What’s stopping a sustained, constructive public inquiry into these parallels between past cover-ups and current information control? Where are good, constructive places to discuss these issues without falling into unproductive conspiracy spirals?


This is a really dumb perspective, in general. By that logic I could say, “If Holocaust denialism is so baseless, then why does it get censored so much? If there’s no truth to it, wouldn’t you want people talking about it?” No, it’s censored because it is baseless, because we don’t want people spreading around long debunked misinformation. Just because something is untrue doesn’t mean that people repeating it can’t create confusion, doubt, etc.

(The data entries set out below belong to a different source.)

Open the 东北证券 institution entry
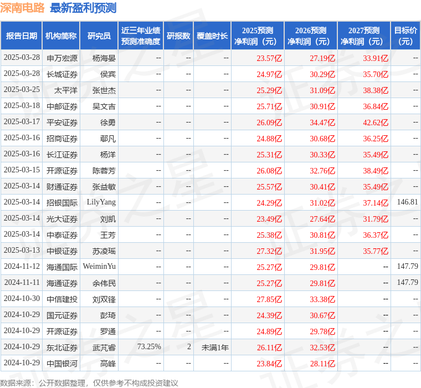 (62, 348)
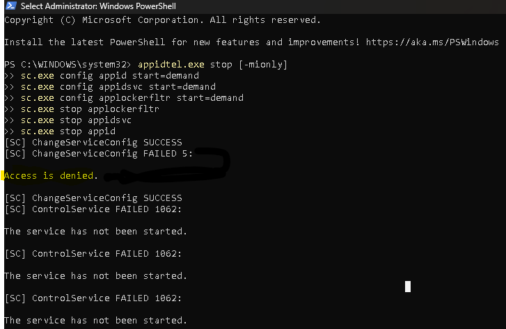
Task: Click the white block cursor
Action: pyautogui.click(x=408, y=287)
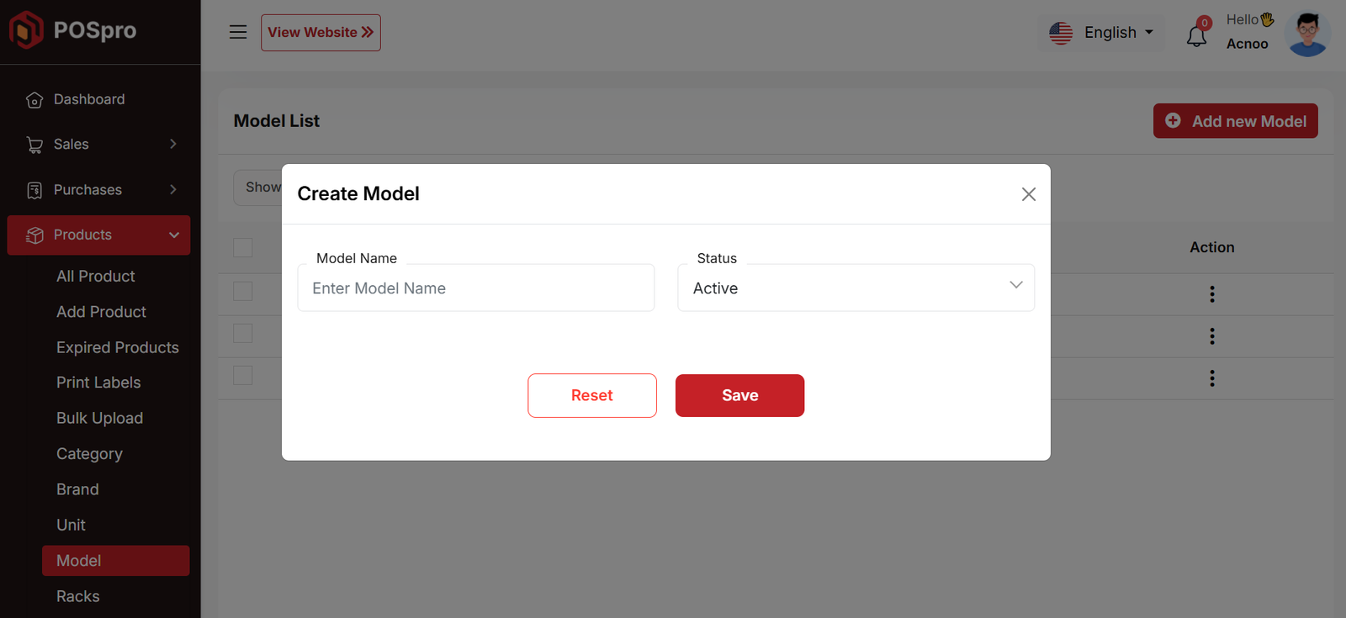
Task: Close the Create Model dialog
Action: point(1028,194)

I mean, look at all the bullshit propaganda the right puts out, and because they have so much money backing it, strengthening their signal, it’s all some people ever hear, and if some spends thousands of hours watching Fox News, and the other side gets like 20 minutes once a year at Thanksgiving, which narrative they go with is going to have very little to do with what’s actually true.
That same far-right media sphere has spread out from the US to all sorts of small countries around the world. If you look at them, you’ll often find right-wingers in those countries screaming about shit that doesn’t even apply to their country, because it’s what this propaganda network told them to be mad about. I mean, fucking anti-mask protests in Japan, for example.
Regardless of your perspective on Tienanmen Square, this logic of, “If it’s not true then there’s no reason to censor it” doesn’t really hold up.